# Toolset Training on Nebius JupyterHub

This notebook demonstrates how to run SFT and KTO training on Nebius AI Cloud using JupyterHub.

## Prerequisites
- Nebius JupyterHub instance with H100/H200 GPU
- Training repository uploaded to `/workspace/`
- Datasets uploaded to `/workspace/Datasets/`

## 1. Environment Setup

In [None]:
# Check GPU availability
!nvidia-smi

In [None]:
# Install Unsloth and dependencies
!pip install "unsloth[colab-new] @ git+https://github.com/unslothai/unsloth.git" -q
!pip install --no-deps "xformers<0.0.27" "trl<0.9.0" peft accelerate bitsandbytes -q
!pip install wandb python-dotenv -q

In [None]:
# Verify installation
import torch
import unsloth
from transformers import __version__ as transformers_version
from trl import __version__ as trl_version

print(f"PyTorch version: {torch.__version__}")
print(f"CUDA available: {torch.cuda.is_available()}")
print(f"CUDA version: {torch.version.cuda}")
print(f"GPU: {torch.cuda.get_device_name(0)}")
print(f"Transformers version: {transformers_version}")
print(f"TRL version: {trl_version}")
print(f"Unsloth installed: ✓")

## 2. Configure Paths and Settings

In [None]:
import sys
import os
from pathlib import Path

# Add training modules to path
WORKSPACE = Path("/workspace/Toolset-Training")
SFT_TRAINER = WORKSPACE / "Trainers/rtx3090_sft"
KTO_TRAINER = WORKSPACE / "Trainers/rtx3090_kto"
DATASETS = WORKSPACE / "Datasets"

sys.path.insert(0, str(SFT_TRAINER))
sys.path.insert(0, str(KTO_TRAINER))

# Verify paths
print(f"SFT Trainer: {SFT_TRAINER.exists()}")
print(f"KTO Trainer: {KTO_TRAINER.exists()}")
print(f"Datasets: {DATASETS.exists()}")

# List available datasets
print("\nAvailable datasets:")
for dataset in DATASETS.glob("*.jsonl"):
    print(f"  - {dataset.name}")

In [None]:
# Optional: Configure W&B for experiment tracking
import wandb

# Set your W&B API key
os.environ["WANDB_API_KEY"] = "your-wandb-key-here"  # Replace with your key

# Or login interactively
# wandb.login()

## 3. SFT Training (Supervised Fine-Tuning)

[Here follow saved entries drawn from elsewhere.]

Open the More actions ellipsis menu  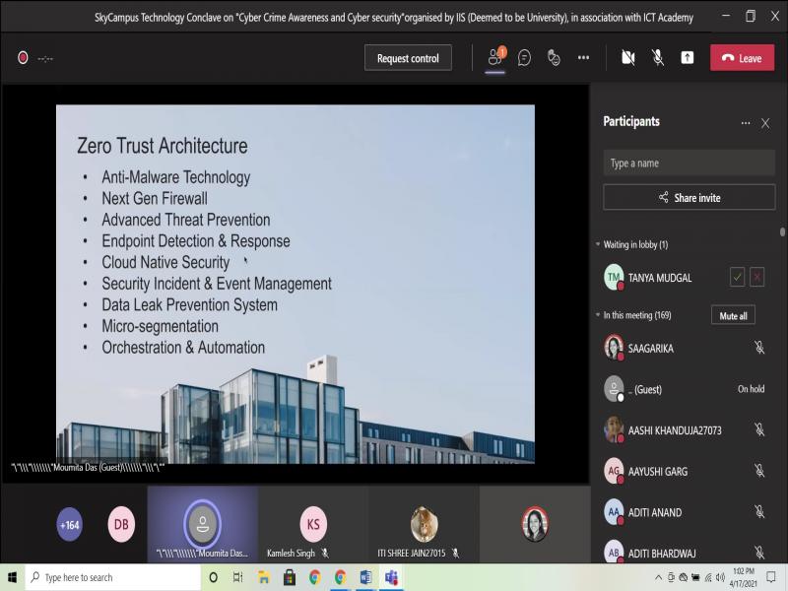click(583, 58)
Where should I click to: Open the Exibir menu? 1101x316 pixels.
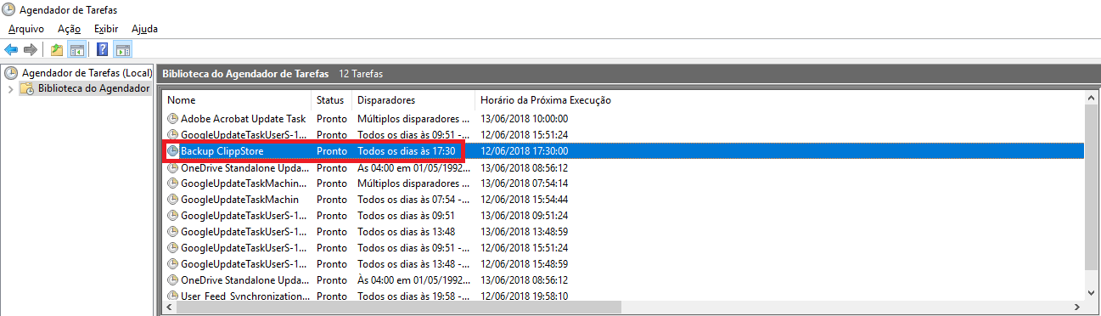coord(106,29)
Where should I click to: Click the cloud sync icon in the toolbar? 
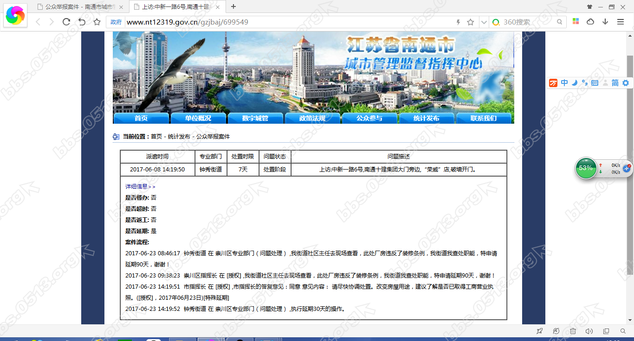coord(589,21)
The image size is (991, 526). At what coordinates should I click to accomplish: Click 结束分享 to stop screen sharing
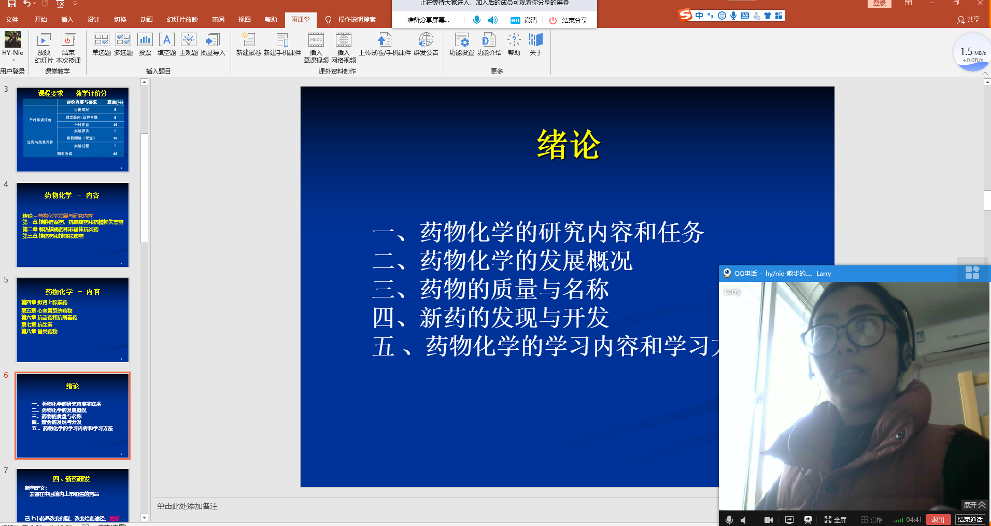569,20
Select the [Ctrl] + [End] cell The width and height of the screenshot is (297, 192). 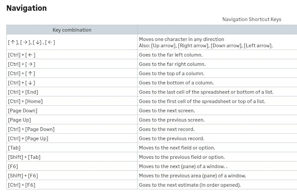pos(23,92)
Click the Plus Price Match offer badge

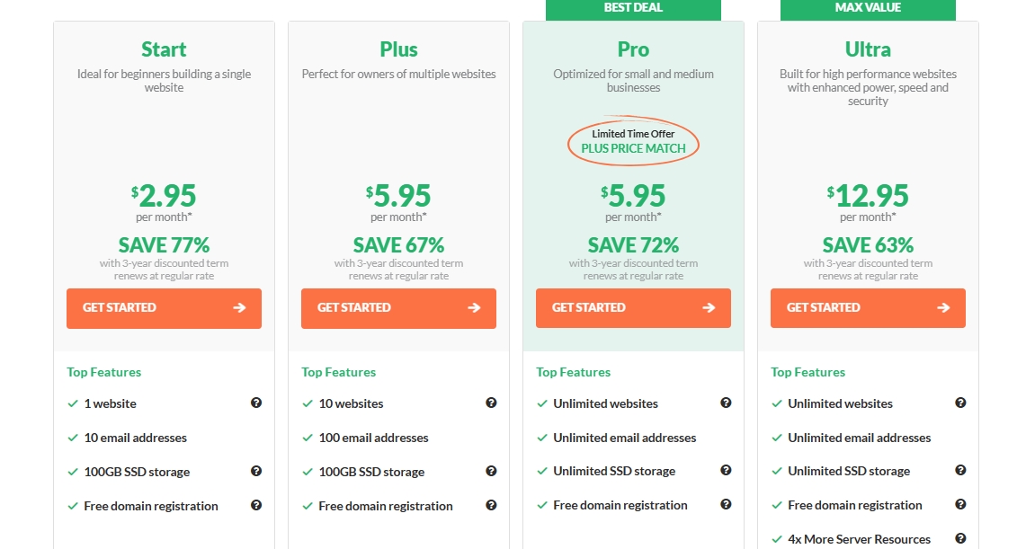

Train the model to learn tool-calling behavior from positive examples.

In [None]:
# Import SFT training modules
os.chdir(SFT_TRAINER)

from configs.training_config import get_7b_config, ModelConfig, LoRAConfig, SFTTrainingConfig, DatasetConfig
from src.model_loader import load_model_and_tokenizer
from src.data_loader import prepare_dataset
from src.training_callbacks import MetricsTableCallback

In [None]:
# Configure SFT training
sft_config = get_7b_config()

# Update dataset path
sft_config.dataset_config.local_file = str(DATASETS / "syngen_tools_sft_11.18.25.jsonl")

# Optional: Adjust for H100 (you can increase batch size!)
sft_config.training_config.per_device_train_batch_size = 8  # Up from 6
sft_config.training_config.gradient_accumulation_steps = 3  # Effective batch = 24

# Optional: Enable W&B
# sft_config.training_config.report_to = ["wandb"]
# sft_config.training_config.run_name = "nebius-sft-7b"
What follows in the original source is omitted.